Please retype exactly the lines from the one containing "Click the info" through the end of the records, leaving out the pictures.

:::

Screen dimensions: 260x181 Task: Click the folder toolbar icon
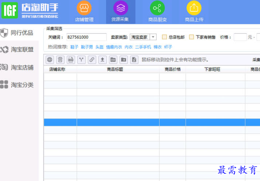[x=124, y=60]
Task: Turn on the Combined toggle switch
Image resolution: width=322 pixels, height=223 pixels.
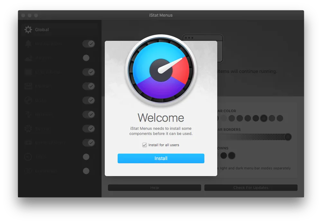Action: tap(86, 171)
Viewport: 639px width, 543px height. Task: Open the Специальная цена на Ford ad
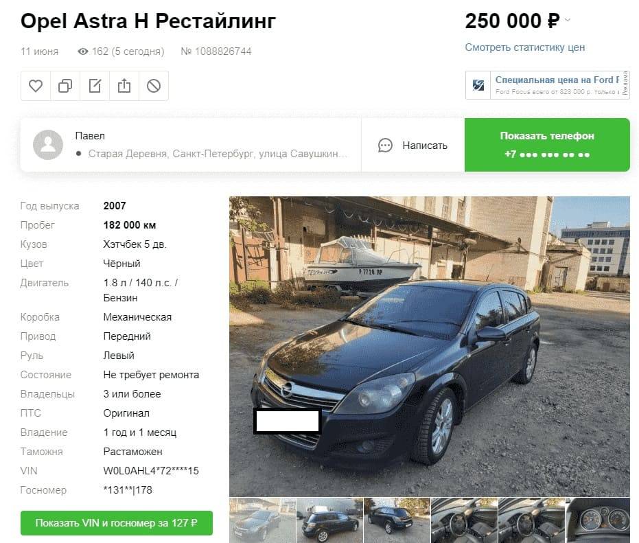pyautogui.click(x=547, y=85)
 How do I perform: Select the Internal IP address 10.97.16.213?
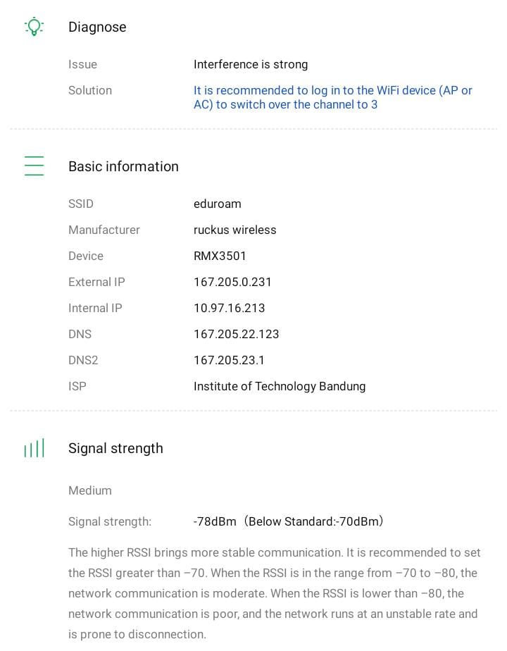(x=229, y=308)
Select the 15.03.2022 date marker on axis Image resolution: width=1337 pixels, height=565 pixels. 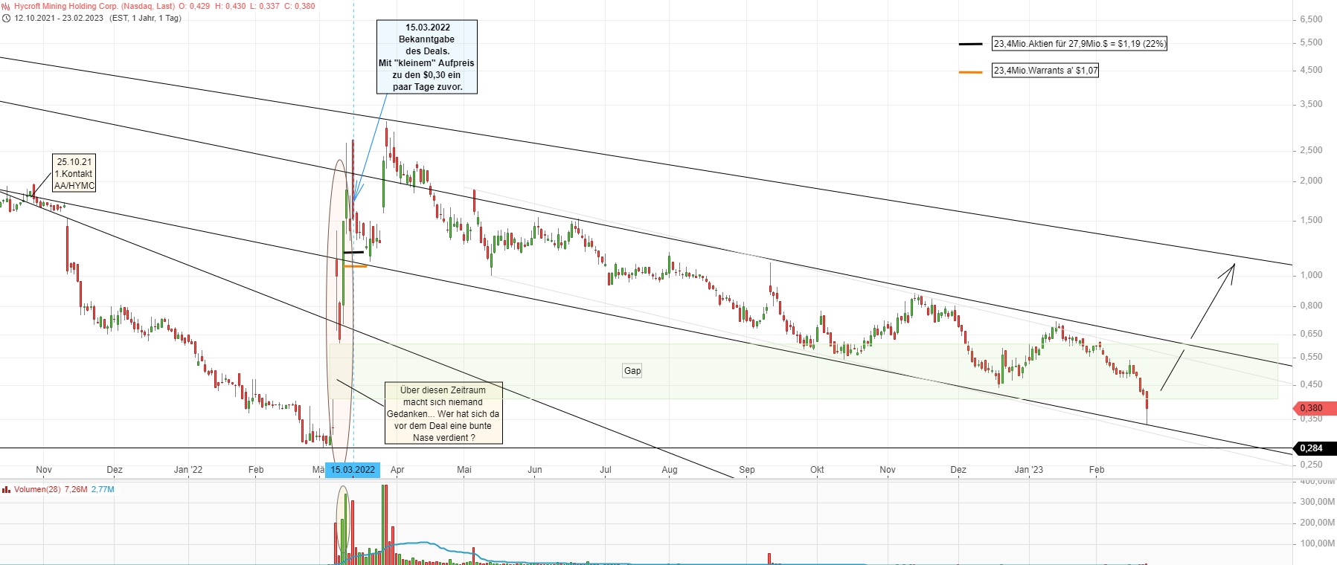click(353, 470)
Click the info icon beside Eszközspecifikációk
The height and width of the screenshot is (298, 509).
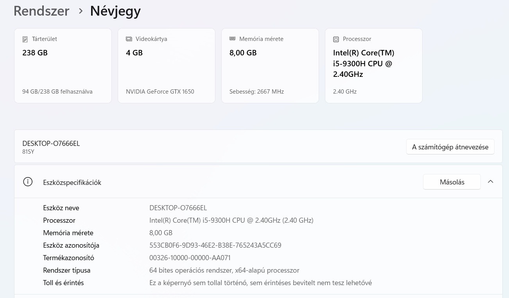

:::

:: Solved exercise ::
Click the info icon beside Eszközspecifikációk
The height and width of the screenshot is (298, 509).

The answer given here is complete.